British actuary (1752–1821)

George Barrett (1752–1821) was a British actuary.

==Life==
Barrett was the son of a farmer of Wheeler Street, a small hamlet in Surrey. At an early age, although engaged in daily labour, he made, unaided, considerable progress in mathematics, taking special interest in the class of problems connected with the duration of human life.

He afterwards, during a period of twenty-five years (1786–1811), laboured assiduously at his great series of life assurance and annuity tables, working all the while, first as a schoolmaster, afterwards as a land steward, for the maintenance of younger relatives, to whose support he devoted a great part of his earnings.

In 1813, he became actuary to the Hope Life Office, but retained that appointment for little more than two years. In the worldly sense his life was all failure. At the age of sixty-four he retired, broken in health and worn in spirit, to pass his remaining days with his sisters, at whose house in Godalming he died in 1821.

==Works==
His comprehensive series of life tables, and the ingenious and fertile method, known as the columnar method, which he had devised for their construction, won the ardent approval of Francis Baily, who made earnest but vain efforts to get them published by subscription, and afterwards, in 1812, read a paper upon them before the Royal Society; but that body, for reasons unexplained, refused to order the memoir to be printed. It was then published as an appendix to the edition of 1813 of Baily's work on Annuities. There has been some controversy as to the originality of Barrett's method. His claims have been ably vindicated by Augustus De Morgan; more details of this interesting question, and exposition of Barrett's method and the important advances subsequently made upon it by Griffith Davies and others are to be found in the references.

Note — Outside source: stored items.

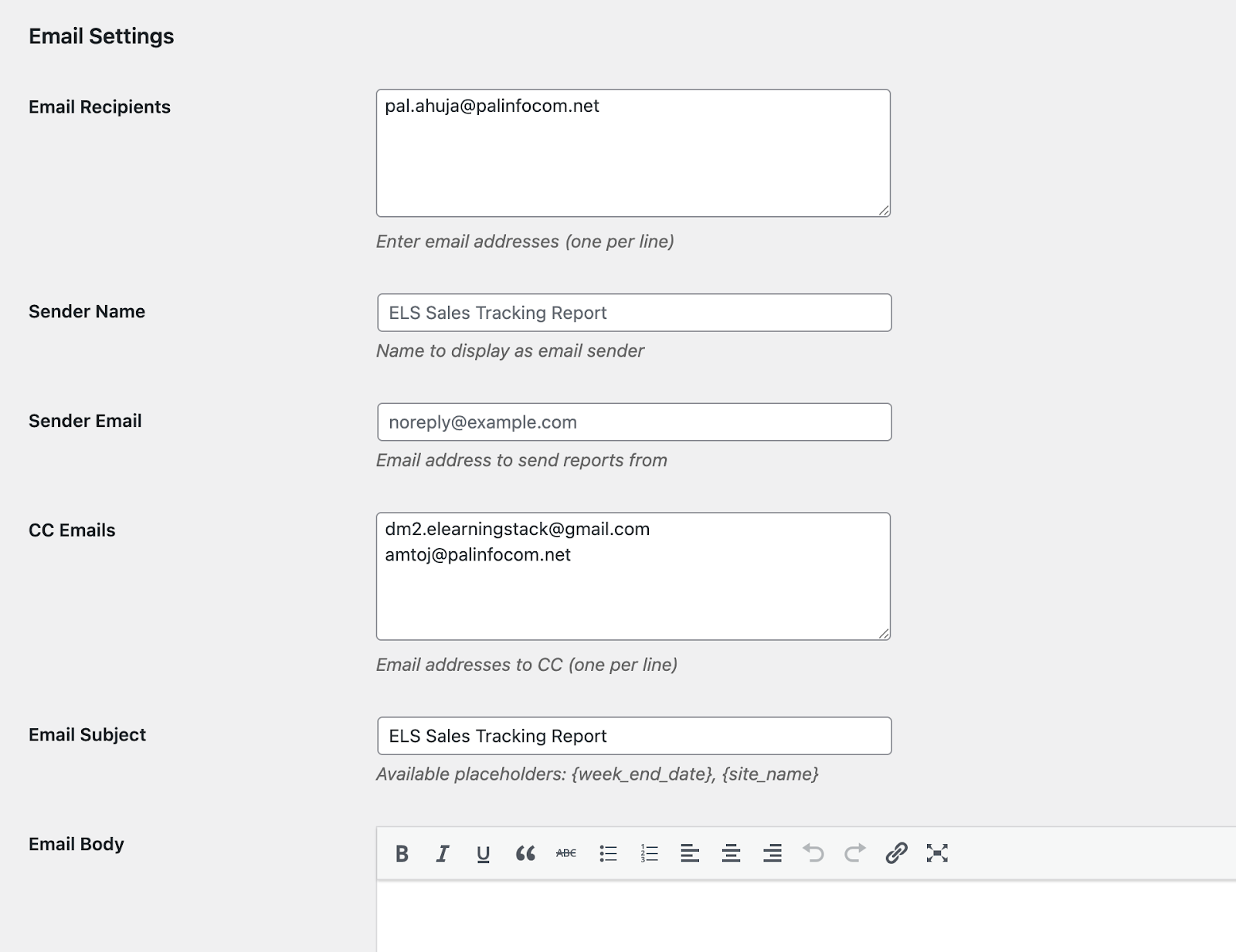Focus the Sender Name field
This screenshot has width=1236, height=952.
coord(633,313)
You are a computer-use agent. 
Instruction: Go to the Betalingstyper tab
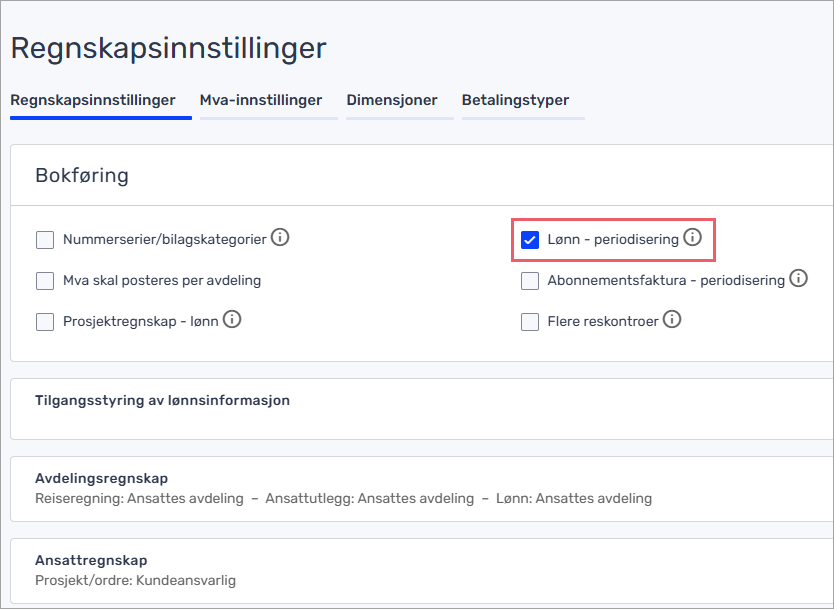point(515,100)
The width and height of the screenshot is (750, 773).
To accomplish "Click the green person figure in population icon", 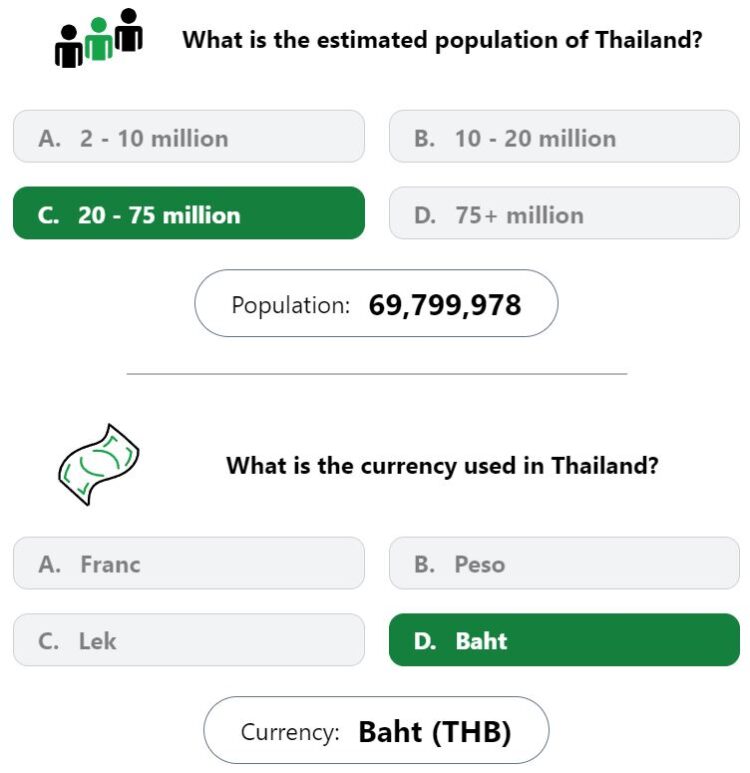I will pyautogui.click(x=99, y=39).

Some time after Barrett's death most of his papers were destroyed by fire. The tables were purchased by Charles Babbage, who made use of them in his Comparative View. With that exception, and that of the specimens in Baily's appendix, they were never printed.

Barrett also published, in 1786, an "Essay towards a System of Police," in which he recommends one more patriarchal, than that of Russia or the Caliph Haroun al Raschid according to Clerke.